Caminas hacia la figura. Quizá, piensas, debe tener respuestas a algunas de tus preguntas absurdas. «Algunas, sí», habla la vocecilla. Entre más te acercas, la figura se transforma en tan solo un borrón, una masa amorfa en la penumbra de la noche. Tienes tanto que preguntar a aquella penumbra, bueno, así la has llamado, «gracias», dice la vocecilla, «pero la verdad es que no hay mucho que descubrir, ¿qué pensabas encontrar aquí?». Conversas con la penumbra sobre tu última acción, tus razones y motivos. Le preguntas si este lugar es una especie de cárcel, una zona fantasma, «¿cómo la de Superman?», dice la penumbra. En efecto, como esa zona fantasma que es una especie de limbo para las almas que han perdido el derecho de una vida eterna en el paraíso o en los fuegos fatuos del destierro. La penumbra, sin hablar, deja caer el balón y lo atrapa. Estás seguro que te observa. Te fijas en su rostro. No tiene. Solo percibes un par de cuencos oscuros en el rostro grisáceo sin forma. El balón toca de nuevo el piso. Te desesperas. Deseas tus respuestas. Es inútil conversar con la penumbra. «No, simplemente no usas el canal correcto». Impactado. Perplejo. Entiendes cómo funciona: en la vieja confiable de la mente. Estoy perdido. «Lo sé». No sé qué hacer. «Nadie lo sabe, por lo menos no a la primera. Luego te acostumbras y todo se vuelve natural». Quién eres. «No importa, los nombres no importan después… del cambio».

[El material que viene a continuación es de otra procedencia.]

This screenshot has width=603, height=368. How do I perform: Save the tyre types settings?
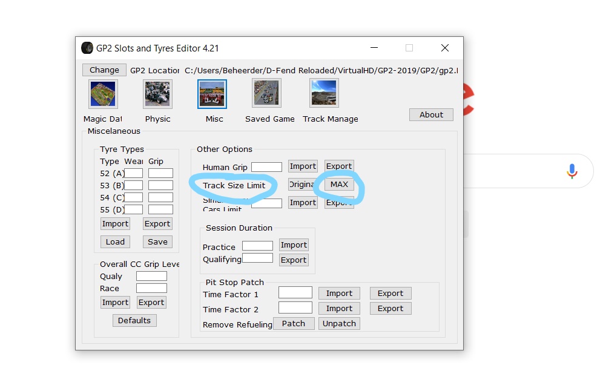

¿Cómo es que ahora te veo más nítida? «Porque me ves, no lo que crees que ves». ¿Qué debo hacer? «¿A dónde quieres ir?». ¿Tengo elección? «Todos la tenemos». ¿Qué haces en este lugar? «A veces somos el fruto de nuestras decisiones, pero a veces somos el fruto de las decisiones de otros». Lo siento. «No debes, ahora sigue tu camino de regreso. Ve a casa». ¿Y después? «Eso lo descubrirás. Todos lo hacemos». ¿Qué será de ti, penumbra? «Yo ya estoy en casa, ahora es tu turno». ¿Por qué no vienes conmigo? Así no tendré miedo. «No tengas miedo. Será más fácil asimilarlo». ¿Algo que deba saber antes de volver a casa?. «No tengas miedo de lo que eres ahora». Un relámpago iluminó el lugar. Cuando volvió la oscuridad la penumbra desapareció. Atónito, te diriges a tu hogar. Arrastras tus pies. Te deslizas sobre el suelo. La lluvia ha dejado una fina capa que te hace sentir que flotas. Aquí todos flotamos, recuerdas la famosa frase del payaso Pennywise, de la novela de Stephen King. Has llegado a tu hogar. La casa al final de la calle. La miras. Tan sola. Tan oscura. Parece deshabitada. Te preguntas si tu cuerpo sigue ahí sobre un charco de sangre. Decides entrar por la ventana. Piensas en el susto que le darías a tu familia si te viesen entrar por la puerta. Flotas. Como un tenue vaho de bebé te diriges hacia la ventana de tu habitación (¿por qué empeñarse en hablar en presente como si las cosas aún fueran tuyas?). Te acercas. Haces cueva con tus manos para ver en el interior. El lugar estaba oscuro. Una silueta entra de prisa. Te alejas de la ventana. La silueta cerró la puerta de tu habitación. Te acercas de nuevo para observar. Un relámpago ilumina el interior y aparecen tus pertenencias, intactas, tal como las recuerdas, tal como las dejaste. Piensas si habrá pasado mucho tiempo desde tu… cambio de vida. La silueta reaparece. Trae algo en la mano. No distingues. Quedaste encandilado por el haz luminoso del relámpago. Tu habitación, un lugar sin electricidad, ahora brilla con el lumen que solo puede producir una pequeña vela.